BUDJALA — L’alerte sanitaire déclenchée il y a quelques jours dans le territoire de Budjala prend une nouvelle dimension. Dans un communiqué publié ce 10 septembre 2026, l’honorable Dr Jean-Jacques Mbungani, député national élu de Budjala, médecin et ancien ministre de la Santé, annonce que les analyses complémentaires effectuées sur les prélèvements d’un jeune homme décédé dans la Zone de santé de Bulu se sont révélées positives au virus Ebola de type Bundibugyo (BDBV).
Le cas avait déjà placé les services sanitaires en état d’alerte. Le SPOTREP n°01 du 8 septembre de la Division provinciale de la Santé du Sud-Ubangi, joint au communiqué, documente un homme de 23 ans arrivé dans l’aire de santé de Gwaka Mission, après être parti de Kamanyola, au Sud-Kivu, et avoir effectué un long déplacement interprovincial. À cette date, le document officiel le classait encore comme « cas suspect de Maladie à Virus Ebola avec décès » et confirmait que les prélèvements avaient été réalisés puis acheminés au laboratoire.

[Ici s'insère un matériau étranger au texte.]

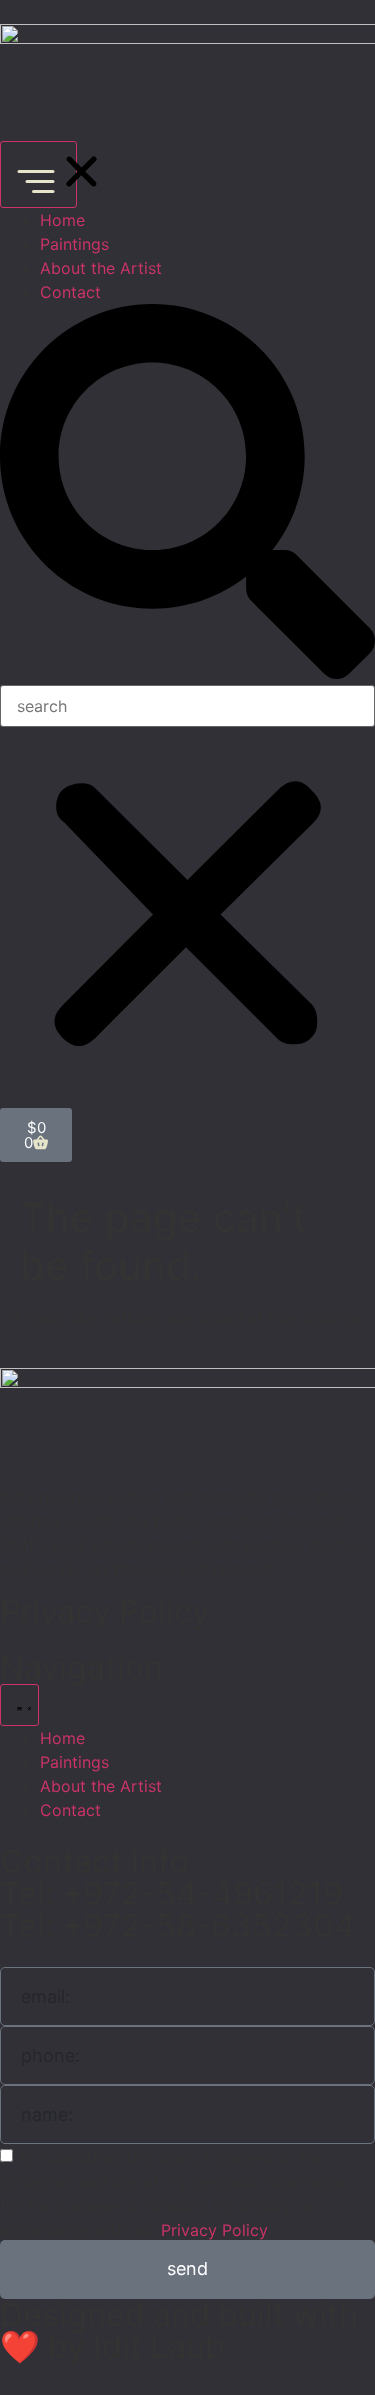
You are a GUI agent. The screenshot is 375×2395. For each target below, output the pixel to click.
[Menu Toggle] (38, 174)
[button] (187, 494)
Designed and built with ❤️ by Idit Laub (179, 2330)
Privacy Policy (105, 1611)
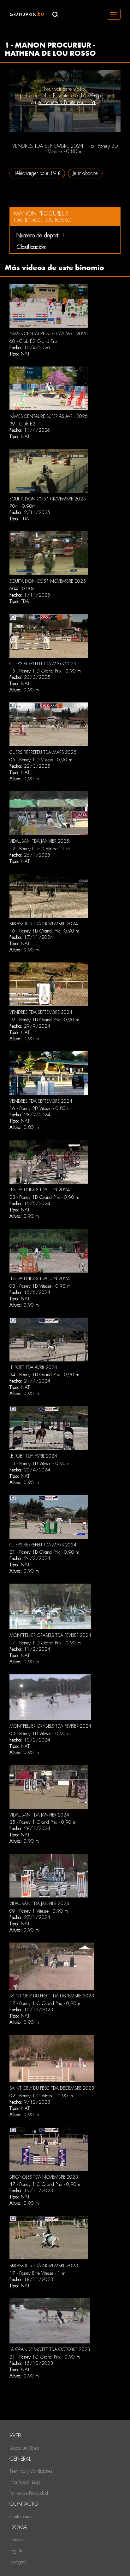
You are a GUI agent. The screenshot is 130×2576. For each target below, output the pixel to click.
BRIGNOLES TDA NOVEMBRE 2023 (43, 2177)
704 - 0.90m (22, 506)
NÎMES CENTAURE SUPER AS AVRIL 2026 (48, 334)
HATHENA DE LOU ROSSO (42, 220)
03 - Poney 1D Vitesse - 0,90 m (40, 1733)
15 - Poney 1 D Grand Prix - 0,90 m (45, 671)
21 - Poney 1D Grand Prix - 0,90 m (44, 1552)
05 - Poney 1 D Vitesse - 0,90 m (40, 760)
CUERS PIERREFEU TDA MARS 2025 (42, 664)
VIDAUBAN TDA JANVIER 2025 (39, 841)
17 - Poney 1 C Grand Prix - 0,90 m (45, 2003)
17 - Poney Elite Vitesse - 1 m (37, 2273)
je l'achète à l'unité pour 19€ (67, 102)
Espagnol (17, 2562)
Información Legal (25, 2482)
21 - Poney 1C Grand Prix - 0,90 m (44, 2357)
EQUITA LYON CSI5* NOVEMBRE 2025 (47, 499)
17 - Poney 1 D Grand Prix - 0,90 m (45, 1643)
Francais (16, 2540)
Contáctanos (20, 2516)
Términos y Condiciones (30, 2471)
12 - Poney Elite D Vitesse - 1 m (39, 849)
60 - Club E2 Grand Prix (33, 341)
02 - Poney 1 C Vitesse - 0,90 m (41, 2096)
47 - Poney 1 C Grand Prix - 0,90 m (45, 2184)
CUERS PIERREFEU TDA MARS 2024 (42, 1545)
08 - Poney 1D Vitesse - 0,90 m (40, 1286)
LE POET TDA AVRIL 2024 (33, 1367)
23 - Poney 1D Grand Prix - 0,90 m (44, 1197)
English (15, 2551)
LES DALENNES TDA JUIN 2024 (39, 1190)
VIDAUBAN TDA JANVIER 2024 (39, 1815)
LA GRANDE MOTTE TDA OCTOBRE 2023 (49, 2349)
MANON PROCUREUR (41, 213)
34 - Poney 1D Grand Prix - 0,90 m (44, 1375)
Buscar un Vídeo (24, 2448)
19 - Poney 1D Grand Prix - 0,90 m (44, 1020)
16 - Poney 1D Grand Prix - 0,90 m (44, 931)
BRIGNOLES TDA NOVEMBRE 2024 (43, 924)
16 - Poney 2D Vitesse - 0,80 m (40, 1108)
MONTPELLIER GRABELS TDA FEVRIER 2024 (50, 1635)
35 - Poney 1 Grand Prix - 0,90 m (42, 1822)
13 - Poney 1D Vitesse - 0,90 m (40, 1463)
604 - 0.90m (22, 589)
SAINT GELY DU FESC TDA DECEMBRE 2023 (51, 1996)
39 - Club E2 (22, 424)
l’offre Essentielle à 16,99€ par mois (77, 95)
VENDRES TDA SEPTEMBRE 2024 (40, 1012)
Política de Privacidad (28, 2493)
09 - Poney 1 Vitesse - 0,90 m (38, 1911)
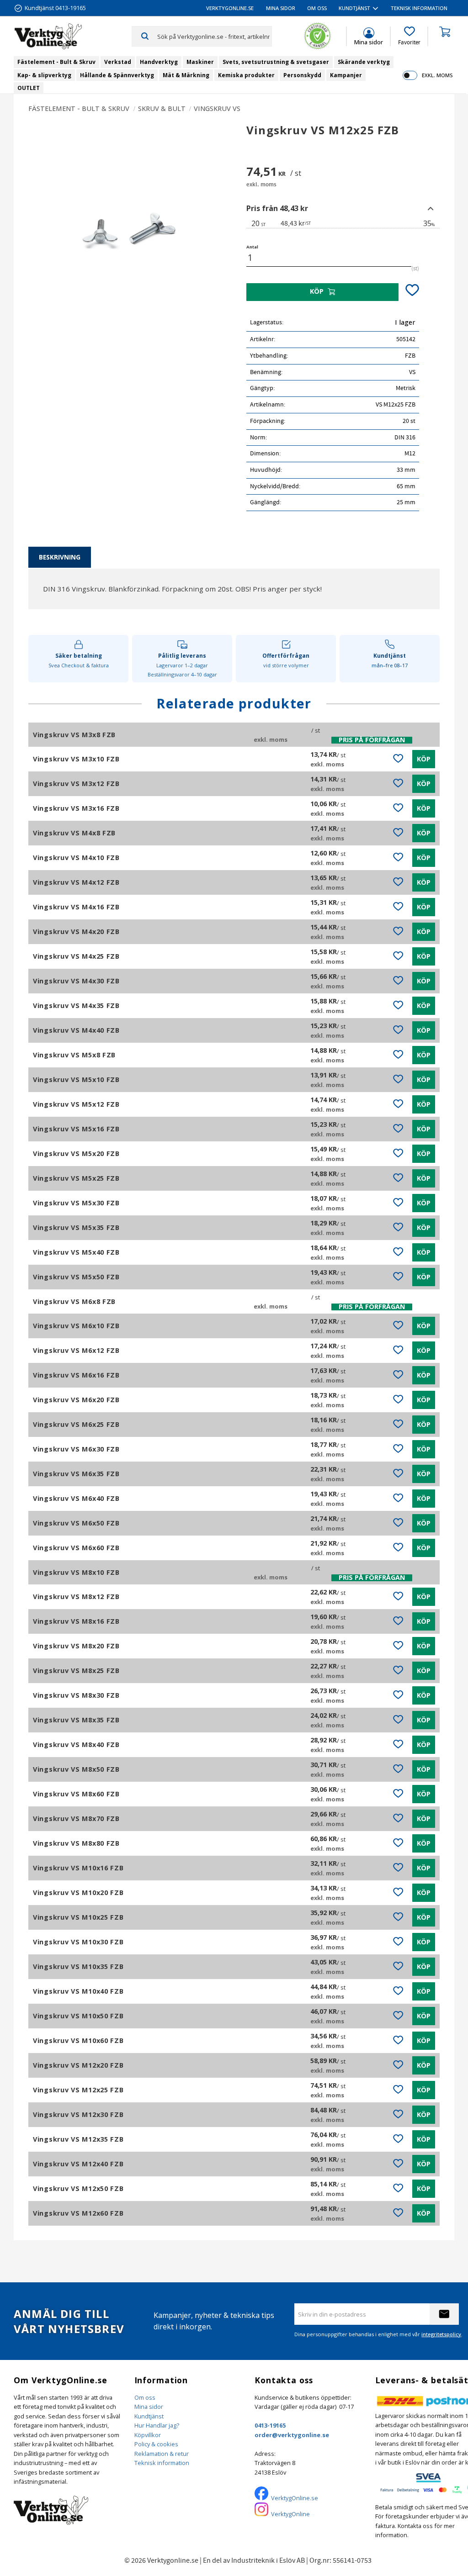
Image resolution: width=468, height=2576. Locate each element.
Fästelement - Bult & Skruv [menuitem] (56, 62)
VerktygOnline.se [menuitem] (230, 8)
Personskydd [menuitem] (302, 75)
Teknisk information (161, 2463)
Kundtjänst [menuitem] (354, 8)
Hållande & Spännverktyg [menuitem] (117, 75)
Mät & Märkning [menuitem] (186, 75)
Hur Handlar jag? (156, 2425)
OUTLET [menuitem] (28, 88)
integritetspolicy (441, 2334)
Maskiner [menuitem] (200, 62)
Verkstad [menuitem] (117, 62)
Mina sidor (148, 2406)
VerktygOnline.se (294, 2498)
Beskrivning (59, 557)
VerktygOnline (290, 2514)
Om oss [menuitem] (317, 8)
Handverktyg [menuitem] (159, 62)
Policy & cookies (156, 2444)
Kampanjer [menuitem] (346, 75)
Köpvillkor (147, 2435)
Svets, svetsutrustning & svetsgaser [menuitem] (276, 62)
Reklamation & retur (161, 2453)
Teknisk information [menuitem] (419, 8)
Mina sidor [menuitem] (280, 8)
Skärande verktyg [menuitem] (364, 62)
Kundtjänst (149, 2416)
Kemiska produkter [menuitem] (246, 75)
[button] (409, 36)
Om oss (144, 2397)
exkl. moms (437, 75)
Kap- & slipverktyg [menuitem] (44, 75)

L’itinéraire du patient constitue l’un des principaux sujets de préoccupation. Selon le rapport sanitaire, son déplacement sur environ trois semaines l’aurait conduit de Kamanyola vers le Rwanda, l’Ouganda, Aru, Bunia, Kisangani, Bumba, Lisala puis Akula, avant son arrivée à Gwaka. Le jeune homme présentait notamment une fièvre à 38 °C, des vomissements sanguins, des selles sanguinolentes, une forte asthénie, une dyspnée et des douleurs abdominales. Son état s’étant aggravé à Akula, il avait été référé vers le centre médical de Miluna à Gwaka, où il est finalement décédé.
C’est précisément la mobilité du patient et la multiplicité des contacts potentiels qui rendent la situation particulièrement sensible. Avant même la confirmation annoncée par Jean-Jacques Mbungani, la Division provinciale de la Santé avait classé le niveau global de risque comme « élevé », en raison notamment de l’importance des déplacements fluviaux et des expositions multiples. Elle signalait également des capacités locales limitées en prévention et contrôle des infections, un risque élevé d’exposition du personnel soignant et un besoin urgent d’appui logistique et technique.
La priorité devient désormais la recherche exhaustive des personnes susceptibles d’avoir été exposées. Le SPOTREP indique que les investigations portent sur la famille du patient, les passagers et membres d’équipage de la baleinière, le personnel soignant, les personnes ayant manipulé le corps ainsi que toute personne ayant eu un contact physique direct avec le malade ou ses fluides biologiques. Le document recommande un suivi quotidien des contacts pendant 21 jours, une recherche active des cas à Akula et Gwaka Mission et un renforcement de la surveillance aux principaux points d’entrée fluviaux du Sud-Ubangi.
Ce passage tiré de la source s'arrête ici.